Periductal mastitis

What is periductal mastitis?

Periductal mastitis occurs when the ducts under the nipple become inflamed and infected. It’s a benign condition (not cancer), which can affect women of all ages but is more common in younger women.

Symptoms include:
•    the breast becoming tender and hot to the touch
•    the skin may appear reddened
•    discharge from the nipple, which can be bloody or non-bloody
•    an infection in the ducts around the nipple
•    a pulled in (inverted) nipple.

Sometimes, if left untreated, an abscess (collection of pus) or fistula (a tract that develops between a duct and the skin) may also develop.

People who smoke may have an increased risk of being affected by periductal mastitis, because substances in cigarette smoke can damage the ducts behind the nipple. Nipple rings (piercings) can increase the chances of infection and make periductal mastitis more difficult to treat.

How is it diagnosed?

Your GP will refer you to a specialist who can make a definite diagnosis. To do this you will probably have a breast examination, mammogram or ultrasound scan.
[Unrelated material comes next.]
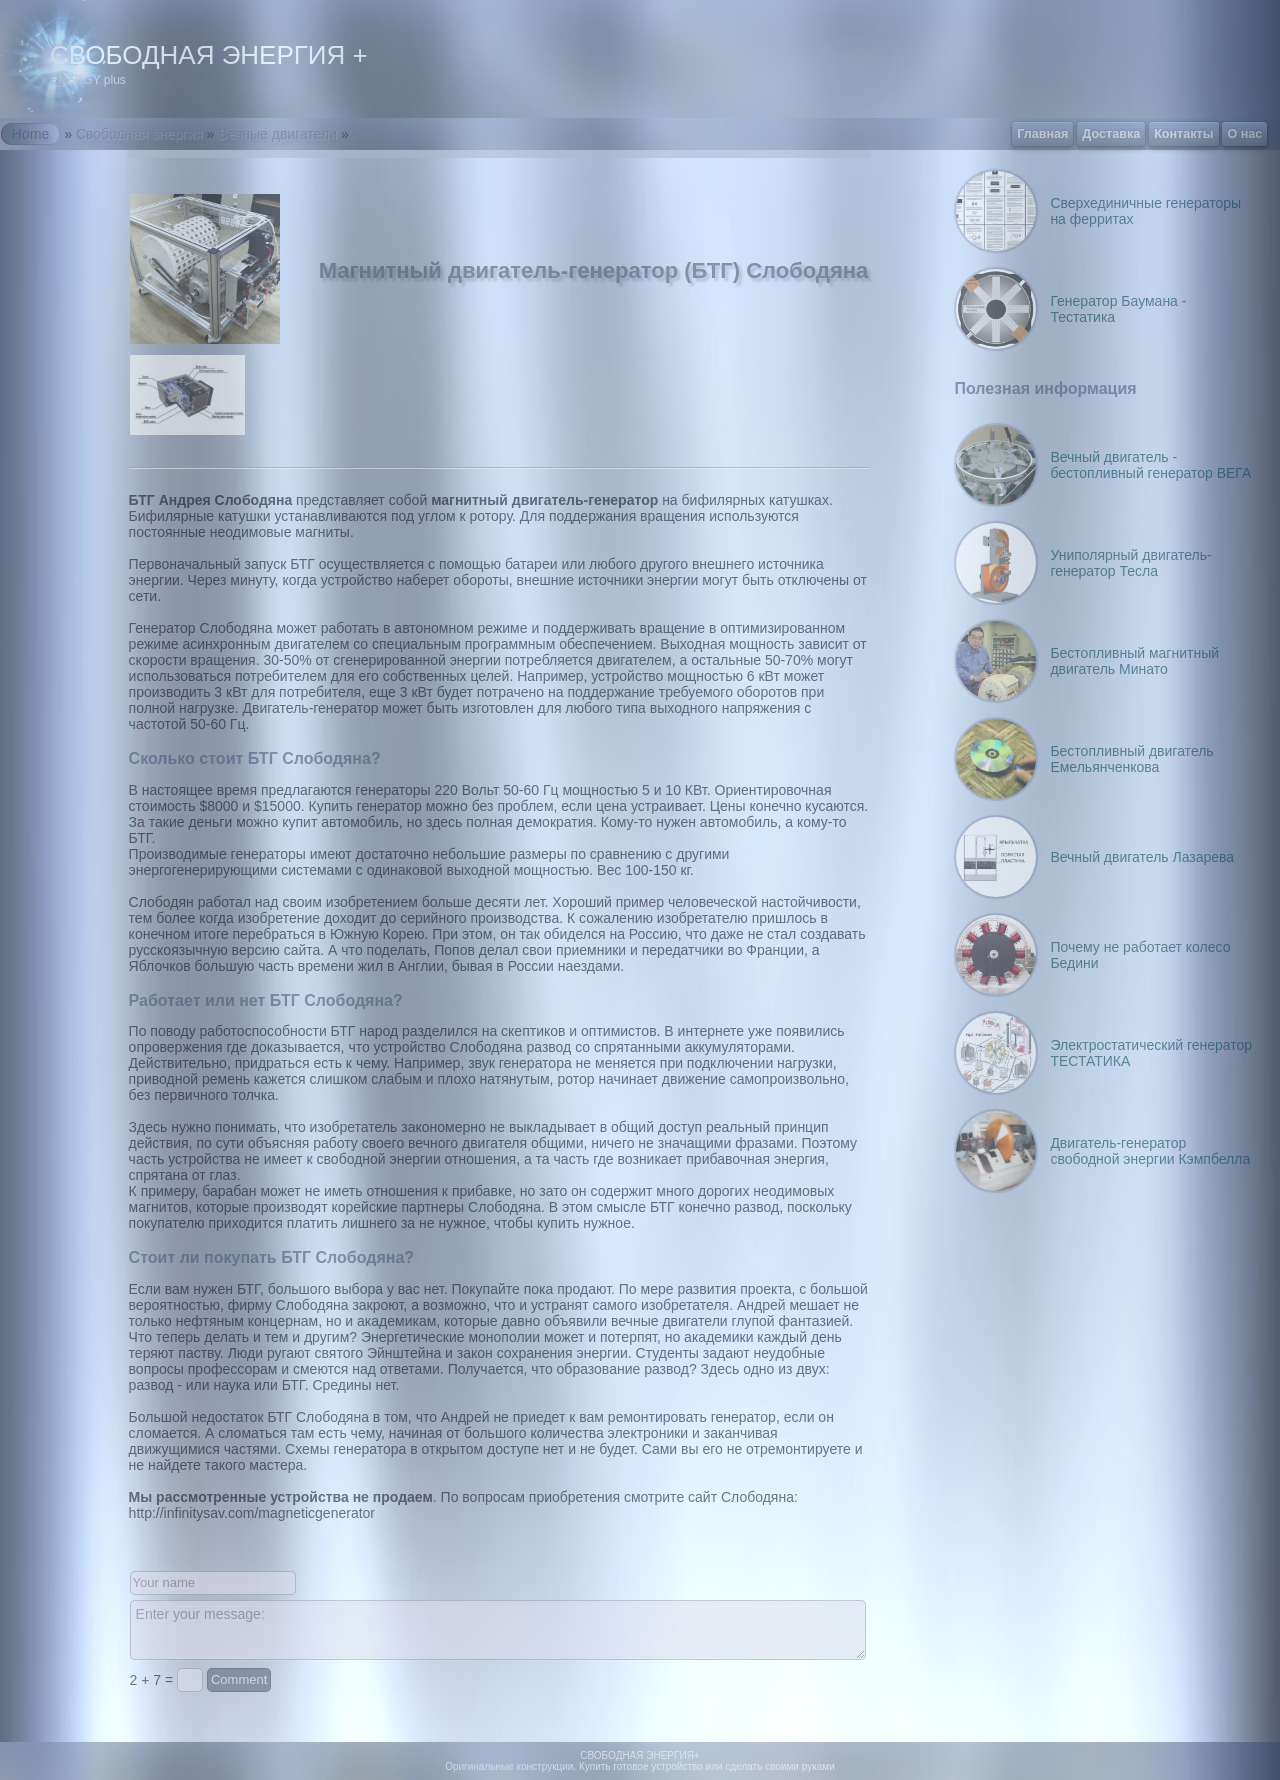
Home (30, 134)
If you have discharge from the nipple this may also be tested, especially if it’s bloodstained, to help confirm the diagnosis.
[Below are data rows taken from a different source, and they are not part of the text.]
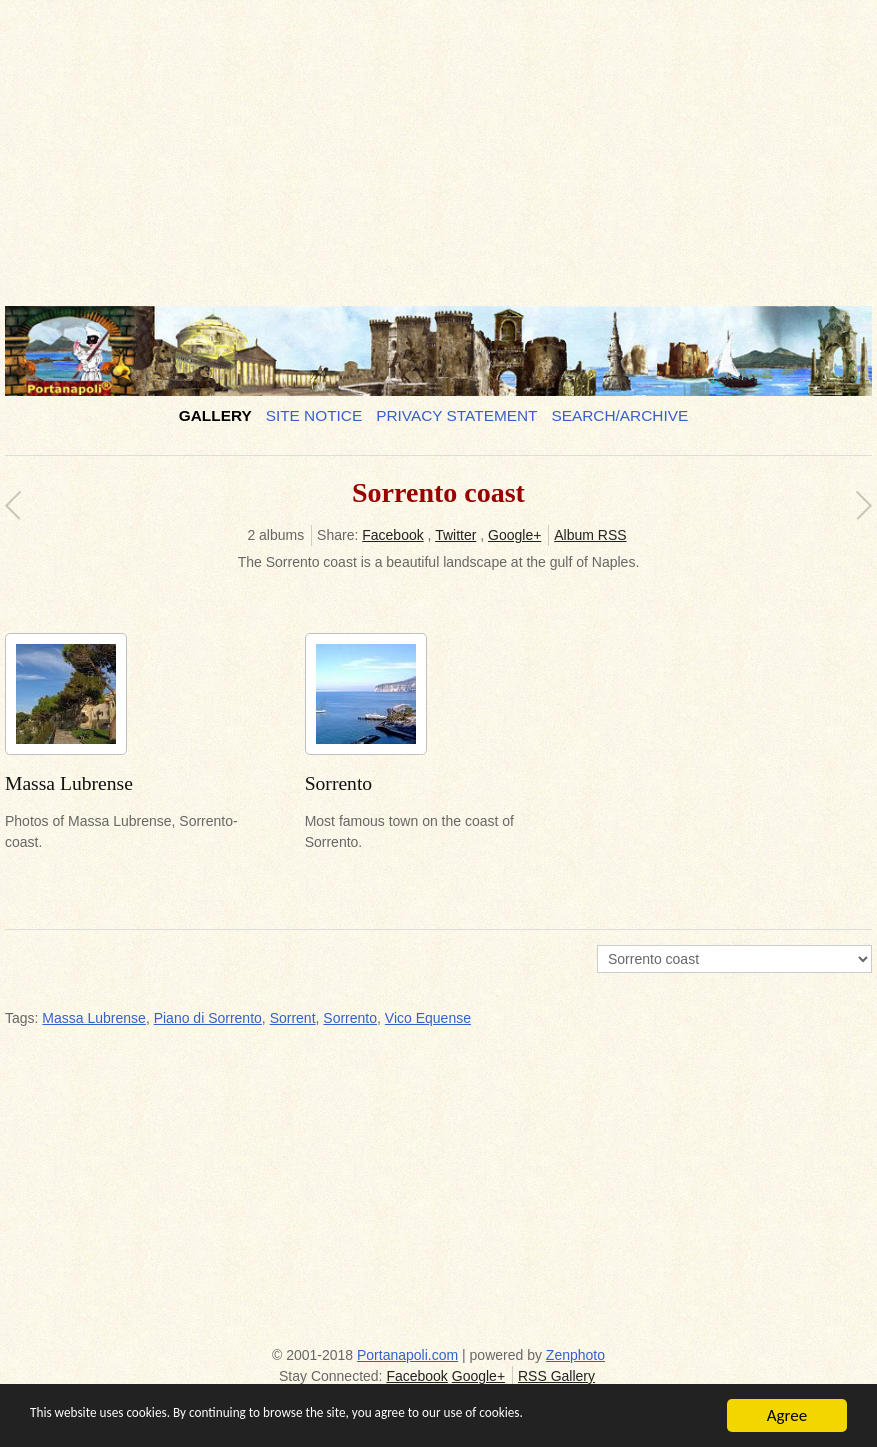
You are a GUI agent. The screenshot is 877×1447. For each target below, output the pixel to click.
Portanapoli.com (407, 1355)
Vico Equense (428, 1018)
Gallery (215, 415)
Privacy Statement (456, 415)
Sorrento (350, 1018)
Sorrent (293, 1018)
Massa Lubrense (94, 1018)
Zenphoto (575, 1355)
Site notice (314, 415)
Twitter (455, 535)
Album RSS (590, 535)
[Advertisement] (433, 145)
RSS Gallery (556, 1376)
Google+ (514, 535)
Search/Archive (619, 415)
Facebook (392, 535)
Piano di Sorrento (208, 1018)
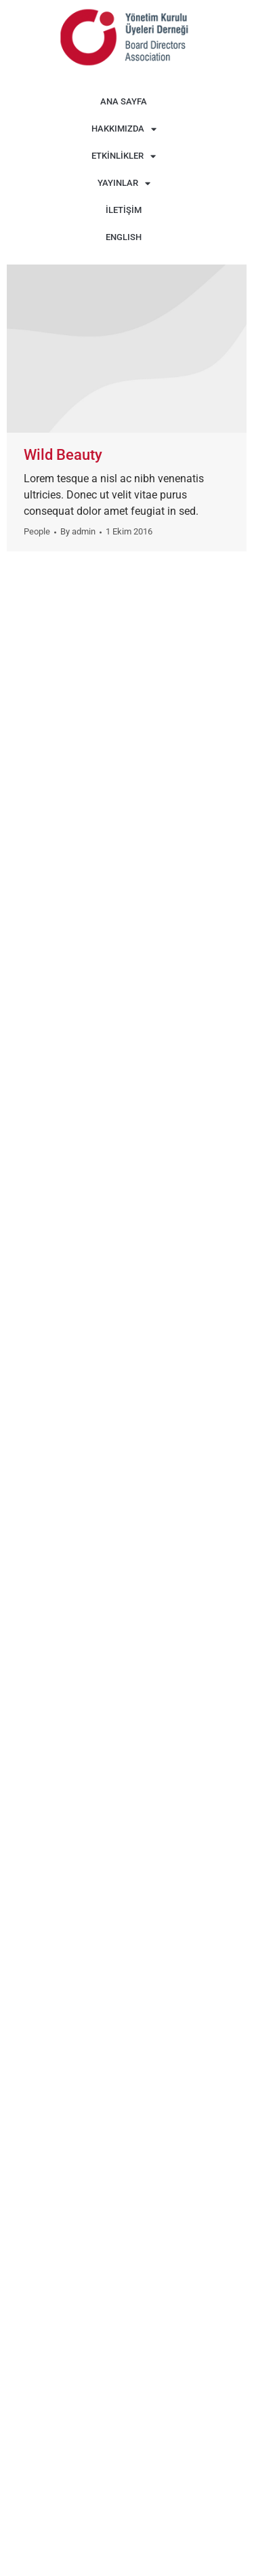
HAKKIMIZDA (123, 129)
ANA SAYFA (123, 101)
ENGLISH (124, 237)
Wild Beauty (63, 454)
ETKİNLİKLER (123, 156)
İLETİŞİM (124, 210)
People (37, 531)
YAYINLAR (124, 183)
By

Some people may not need any treatment for periductal mastitis as it can clear up by itself. It’s important, though, to go back to your GP if you have any new symptoms as it can come back. Smoking can slow down the healing process, so if you smoke it’s advisable to stop.

If you need treatment, this will usually be with antibiotics. You may also want to take pain relief, such as paracetamol, if your breast is painful.
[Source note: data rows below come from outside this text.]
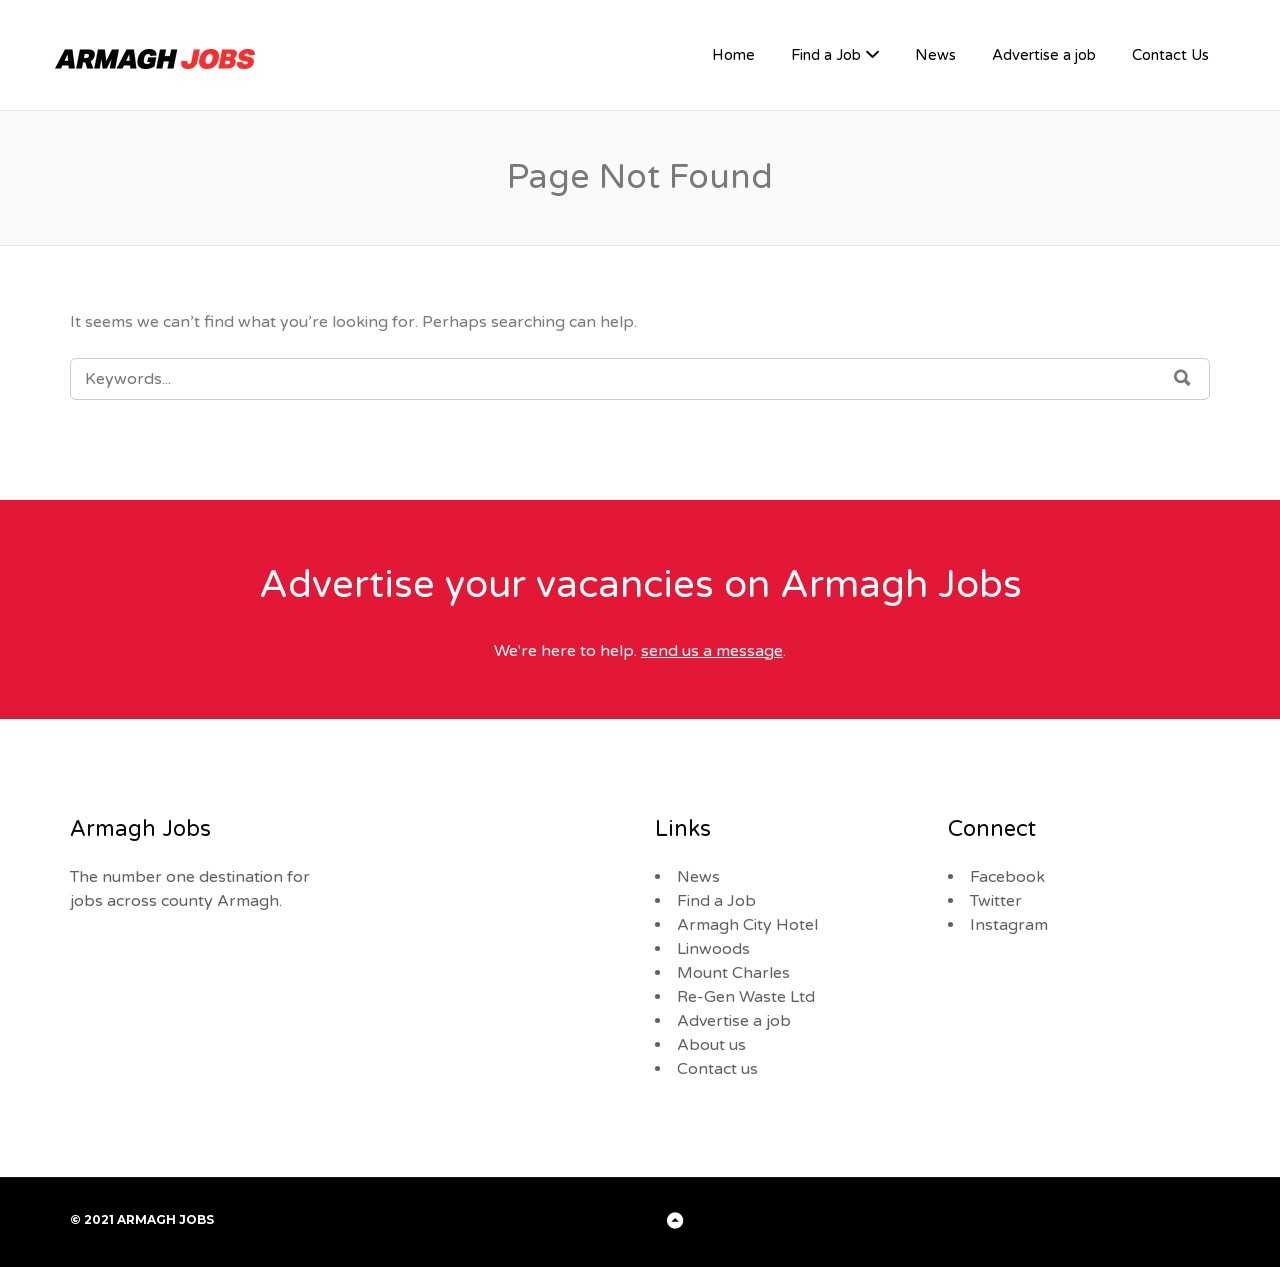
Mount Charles (733, 973)
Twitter (996, 901)
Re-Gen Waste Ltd (746, 997)
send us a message (712, 651)
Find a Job (826, 55)
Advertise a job (1044, 55)
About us (711, 1045)
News (935, 55)
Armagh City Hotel (747, 925)
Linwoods (713, 949)
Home (733, 55)
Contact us (717, 1069)
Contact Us (1170, 55)
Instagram (1009, 925)
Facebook (1007, 877)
If you have developed an abscess and/or a fistula, your specialist will decide the best way to treat it. This may involve using a fine needle and a syringe to draw off (aspirate) the pus, or sometimes an opening is made in the skin to allow the pus to be drained. This can be done under either local or general anaesthetic.

If your periductal mastitis doesn’t clear up after taking antibiotics or if it comes back, you may need to have an operation to remove the affected duct or ducts. See our Periductal mastitis leaflet for more information.

After the operation your nipple may be less sensitive than before.

The operation should solve the problem but, if it comes back, more ducts may need to be removed, as finding all the ducts can sometimes be difficult.

What this means for you

Having periductal mastitis does not increase your risk of breast cancer. However, it’s still important to be breast aware and go back to your GP if you notice any further changes in your breasts regardless how soon these occur after your diagnosis of periductal mastitis.